Hard SF, on the other hand, is more interested in what we'll be able to do with what we know now, only take a giant step forward. The problem with writing this, sometimes, is that it's hard to stay ahead of the curve when the science is proceeding in leaps and bounds. Freeing the mind to see what's coming? Well, this is how we got the internet, cell phones, and other gadgets that science fiction authors described long before they could possibly exist. Some of the fiction we regard now as antiquated was written not that long ago, and some of it inspired the scientists and engineers to create and imagine the reality we live in today. Me? I've got a robot vacuum cleaner. It's not a big, bulky, humanoid maid, it's a sleek little disc that has acquired googly eyes and a personality. Boris the DustBunny Slayer is a glutton for work, and a bit of a pain to persuade to go back to his dock and sleep when we don't want him underfoot.
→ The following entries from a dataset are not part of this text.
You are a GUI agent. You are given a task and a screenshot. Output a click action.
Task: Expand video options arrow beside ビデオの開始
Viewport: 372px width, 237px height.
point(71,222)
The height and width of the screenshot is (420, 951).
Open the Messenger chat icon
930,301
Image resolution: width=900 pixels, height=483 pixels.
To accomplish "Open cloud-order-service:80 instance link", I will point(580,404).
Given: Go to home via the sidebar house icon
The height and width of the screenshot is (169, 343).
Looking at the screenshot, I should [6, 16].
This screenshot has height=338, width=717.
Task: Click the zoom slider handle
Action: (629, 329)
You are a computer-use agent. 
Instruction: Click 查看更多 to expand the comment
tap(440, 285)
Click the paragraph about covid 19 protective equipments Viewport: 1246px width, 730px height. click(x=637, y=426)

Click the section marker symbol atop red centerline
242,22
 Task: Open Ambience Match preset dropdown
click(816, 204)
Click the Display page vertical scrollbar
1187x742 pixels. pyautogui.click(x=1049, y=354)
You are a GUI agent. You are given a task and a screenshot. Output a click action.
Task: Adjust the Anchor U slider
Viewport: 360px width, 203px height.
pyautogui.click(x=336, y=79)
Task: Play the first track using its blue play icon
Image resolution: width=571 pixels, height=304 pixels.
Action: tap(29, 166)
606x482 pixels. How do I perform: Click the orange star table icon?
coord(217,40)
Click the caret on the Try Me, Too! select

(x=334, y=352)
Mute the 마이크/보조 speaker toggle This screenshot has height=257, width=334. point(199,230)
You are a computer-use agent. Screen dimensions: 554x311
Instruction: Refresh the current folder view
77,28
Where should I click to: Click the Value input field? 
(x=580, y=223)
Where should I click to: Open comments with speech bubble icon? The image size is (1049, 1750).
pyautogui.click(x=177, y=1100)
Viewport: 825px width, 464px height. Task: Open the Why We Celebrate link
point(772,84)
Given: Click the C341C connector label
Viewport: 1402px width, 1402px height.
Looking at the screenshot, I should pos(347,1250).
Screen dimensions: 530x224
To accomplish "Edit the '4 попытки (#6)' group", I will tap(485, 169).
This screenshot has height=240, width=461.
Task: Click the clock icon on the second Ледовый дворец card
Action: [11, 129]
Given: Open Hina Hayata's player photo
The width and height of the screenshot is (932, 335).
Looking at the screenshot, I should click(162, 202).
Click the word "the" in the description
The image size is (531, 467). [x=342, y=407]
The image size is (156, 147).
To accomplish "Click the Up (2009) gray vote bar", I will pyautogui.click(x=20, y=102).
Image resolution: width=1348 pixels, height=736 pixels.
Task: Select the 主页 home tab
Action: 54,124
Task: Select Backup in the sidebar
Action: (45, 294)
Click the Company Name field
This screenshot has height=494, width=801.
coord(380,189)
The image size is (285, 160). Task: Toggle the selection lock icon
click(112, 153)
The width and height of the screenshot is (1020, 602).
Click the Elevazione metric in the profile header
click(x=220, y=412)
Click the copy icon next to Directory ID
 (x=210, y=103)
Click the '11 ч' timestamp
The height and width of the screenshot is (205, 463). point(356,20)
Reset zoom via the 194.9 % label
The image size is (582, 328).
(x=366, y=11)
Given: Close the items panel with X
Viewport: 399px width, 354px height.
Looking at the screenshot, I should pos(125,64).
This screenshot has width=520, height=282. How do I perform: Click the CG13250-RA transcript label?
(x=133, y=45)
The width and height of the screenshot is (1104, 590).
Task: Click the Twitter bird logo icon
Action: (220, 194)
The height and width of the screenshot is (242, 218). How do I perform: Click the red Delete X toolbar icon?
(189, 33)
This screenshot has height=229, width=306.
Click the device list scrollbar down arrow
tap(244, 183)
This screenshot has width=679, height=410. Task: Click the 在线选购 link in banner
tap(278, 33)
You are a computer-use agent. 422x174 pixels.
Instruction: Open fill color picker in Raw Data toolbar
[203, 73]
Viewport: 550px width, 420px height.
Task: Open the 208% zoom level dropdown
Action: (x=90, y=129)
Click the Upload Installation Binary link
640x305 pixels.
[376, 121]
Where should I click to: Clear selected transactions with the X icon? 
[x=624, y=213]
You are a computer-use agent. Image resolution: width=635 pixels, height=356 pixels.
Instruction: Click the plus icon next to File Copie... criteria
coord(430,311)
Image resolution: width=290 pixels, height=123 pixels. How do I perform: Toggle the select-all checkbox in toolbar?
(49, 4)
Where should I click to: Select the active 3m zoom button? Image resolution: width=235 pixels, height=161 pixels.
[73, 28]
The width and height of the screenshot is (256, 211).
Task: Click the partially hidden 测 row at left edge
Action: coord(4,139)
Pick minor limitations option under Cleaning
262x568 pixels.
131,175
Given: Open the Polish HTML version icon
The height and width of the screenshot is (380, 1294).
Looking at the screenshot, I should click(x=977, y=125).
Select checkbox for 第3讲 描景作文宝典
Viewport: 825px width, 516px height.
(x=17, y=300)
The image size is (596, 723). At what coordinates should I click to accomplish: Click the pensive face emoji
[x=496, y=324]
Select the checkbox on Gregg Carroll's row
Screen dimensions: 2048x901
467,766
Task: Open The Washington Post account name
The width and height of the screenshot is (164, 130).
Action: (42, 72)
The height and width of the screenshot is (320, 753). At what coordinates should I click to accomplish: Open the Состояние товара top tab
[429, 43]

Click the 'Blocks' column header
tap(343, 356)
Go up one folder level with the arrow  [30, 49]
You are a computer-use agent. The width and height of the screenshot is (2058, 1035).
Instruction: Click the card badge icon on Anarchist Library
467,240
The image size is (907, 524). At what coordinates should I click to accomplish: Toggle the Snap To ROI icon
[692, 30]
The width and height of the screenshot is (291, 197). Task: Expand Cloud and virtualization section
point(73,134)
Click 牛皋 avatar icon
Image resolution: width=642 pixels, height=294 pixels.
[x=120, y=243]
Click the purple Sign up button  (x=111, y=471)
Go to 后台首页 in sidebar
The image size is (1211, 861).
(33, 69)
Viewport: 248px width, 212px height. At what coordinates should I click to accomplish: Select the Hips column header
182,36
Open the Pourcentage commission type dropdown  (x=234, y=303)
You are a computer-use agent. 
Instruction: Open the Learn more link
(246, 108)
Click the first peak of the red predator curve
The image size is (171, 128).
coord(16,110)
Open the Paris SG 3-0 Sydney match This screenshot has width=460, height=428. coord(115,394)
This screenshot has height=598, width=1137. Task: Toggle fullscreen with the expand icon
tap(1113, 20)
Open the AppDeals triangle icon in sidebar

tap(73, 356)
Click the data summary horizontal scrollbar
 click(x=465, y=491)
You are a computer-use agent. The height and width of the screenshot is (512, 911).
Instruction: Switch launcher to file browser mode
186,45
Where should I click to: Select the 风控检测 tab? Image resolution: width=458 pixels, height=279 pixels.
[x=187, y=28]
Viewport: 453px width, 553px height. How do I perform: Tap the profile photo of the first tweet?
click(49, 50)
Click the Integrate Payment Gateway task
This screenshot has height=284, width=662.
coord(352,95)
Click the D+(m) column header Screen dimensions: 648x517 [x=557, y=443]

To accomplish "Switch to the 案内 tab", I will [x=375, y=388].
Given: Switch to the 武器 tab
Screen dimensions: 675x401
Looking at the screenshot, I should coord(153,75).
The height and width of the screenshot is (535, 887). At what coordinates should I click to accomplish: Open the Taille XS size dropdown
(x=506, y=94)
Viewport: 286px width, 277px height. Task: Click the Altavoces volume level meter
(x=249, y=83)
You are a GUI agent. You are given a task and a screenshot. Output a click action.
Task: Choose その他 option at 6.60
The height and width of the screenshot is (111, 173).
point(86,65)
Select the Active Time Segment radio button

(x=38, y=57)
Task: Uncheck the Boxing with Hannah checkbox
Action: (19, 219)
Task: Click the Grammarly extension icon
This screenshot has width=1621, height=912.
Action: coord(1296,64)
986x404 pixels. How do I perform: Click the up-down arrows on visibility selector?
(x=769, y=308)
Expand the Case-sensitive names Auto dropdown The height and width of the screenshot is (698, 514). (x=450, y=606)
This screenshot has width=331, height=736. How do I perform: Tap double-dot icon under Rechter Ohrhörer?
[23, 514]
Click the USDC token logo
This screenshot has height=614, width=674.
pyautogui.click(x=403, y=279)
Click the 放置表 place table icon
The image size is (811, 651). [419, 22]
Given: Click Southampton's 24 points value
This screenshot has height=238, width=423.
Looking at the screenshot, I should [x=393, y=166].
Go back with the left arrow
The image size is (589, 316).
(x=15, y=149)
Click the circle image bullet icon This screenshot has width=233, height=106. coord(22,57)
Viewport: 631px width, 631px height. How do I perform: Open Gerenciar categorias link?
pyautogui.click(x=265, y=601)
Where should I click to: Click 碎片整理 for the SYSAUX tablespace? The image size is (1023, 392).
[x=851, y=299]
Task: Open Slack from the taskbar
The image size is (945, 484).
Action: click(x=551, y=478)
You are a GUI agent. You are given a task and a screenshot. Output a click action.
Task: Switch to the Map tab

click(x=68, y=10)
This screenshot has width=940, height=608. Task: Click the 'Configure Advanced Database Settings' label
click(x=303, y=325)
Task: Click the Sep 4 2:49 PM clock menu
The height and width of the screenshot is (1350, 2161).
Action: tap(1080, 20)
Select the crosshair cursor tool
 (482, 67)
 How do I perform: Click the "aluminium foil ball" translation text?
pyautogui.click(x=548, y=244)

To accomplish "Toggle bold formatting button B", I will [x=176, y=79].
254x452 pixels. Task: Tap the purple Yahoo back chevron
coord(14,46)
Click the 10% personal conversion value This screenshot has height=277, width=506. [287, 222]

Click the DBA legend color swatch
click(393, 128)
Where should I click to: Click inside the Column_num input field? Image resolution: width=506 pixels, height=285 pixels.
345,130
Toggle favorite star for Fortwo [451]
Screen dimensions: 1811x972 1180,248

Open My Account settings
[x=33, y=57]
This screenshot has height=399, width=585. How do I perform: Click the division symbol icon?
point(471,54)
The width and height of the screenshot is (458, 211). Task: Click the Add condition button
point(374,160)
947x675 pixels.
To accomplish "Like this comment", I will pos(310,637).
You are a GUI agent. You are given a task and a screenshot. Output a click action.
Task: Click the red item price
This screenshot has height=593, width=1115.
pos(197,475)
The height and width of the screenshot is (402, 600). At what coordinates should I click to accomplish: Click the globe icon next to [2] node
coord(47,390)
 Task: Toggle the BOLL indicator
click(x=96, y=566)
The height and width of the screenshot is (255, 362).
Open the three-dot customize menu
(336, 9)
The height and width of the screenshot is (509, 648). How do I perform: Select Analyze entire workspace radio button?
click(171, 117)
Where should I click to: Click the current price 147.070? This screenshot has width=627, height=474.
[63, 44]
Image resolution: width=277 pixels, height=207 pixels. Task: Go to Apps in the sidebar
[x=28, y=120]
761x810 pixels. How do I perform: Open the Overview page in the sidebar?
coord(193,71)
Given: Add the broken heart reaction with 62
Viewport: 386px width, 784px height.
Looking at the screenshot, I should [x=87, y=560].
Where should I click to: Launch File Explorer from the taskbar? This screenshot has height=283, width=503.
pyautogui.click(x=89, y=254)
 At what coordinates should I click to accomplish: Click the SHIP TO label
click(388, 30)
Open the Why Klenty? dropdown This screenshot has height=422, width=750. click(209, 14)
See, now, that's my reality living with something that was science fiction when the Jetsons debuted in 1962, and my First Reader was 4 years old. And it's on my mind - not Boris, but the extrapolation to something fictional from real science - when I'm reading journals and articles related to my work. Like the article I ran across on the phytoremediation of heavy metals with transgenic plants and microbial symbionts. Bioremediation also is being experimentally used to clean up excess herbicides, and other uses are also possible. Plants, microbes, and the war on pollution made my mind skip ahead to other possibilities. To give a thumbnail sketch: plants can and will take up minerals in their roots and rhizomes. This habit is being looked at as a way to clean pollutants out of soils, including toxic heavy metals like Cadmium, explosives, and organic compounds. It's not easy to clean soil, and the current methods are expensive and labor-intensive. Using plants as they are is also slow, but cheap and relatively easy. However, we're learning that by adding certain genes, we can tailor the plants, and more than that, their rhizobia (the microbiological community found in and around their root system) to speed up their uptake of certain minerals and compounds, and to allow them to absorb more of those. It's being used in rice paddies in Asia to suck up cadmium. It's being used to keep herbicides sprayed on farm fields from running off into the surrounding areas. It is being explored for use in finding and/or neutralizing land mines.
But what if....
We could ramp this up even more and grow nodules of metals on plant roots? What if we could harvest the plants and extract the heavy metals from them? What if, on a world where a certain metal was scarce, we could mine with plants and microbes? What if a plant escaped from lab conditions and was able to grow on, say... I don't know. Vinyl? All the vinyl sidings in the Midwest suddenly were colonized with some weird plant growth. Or kudzu on steroids invades the cities and started digesting the steel? Or...
See, this is where science fiction gets fun. What can we do with this? What could possibly go wrong? What will go wrong... because you know it will.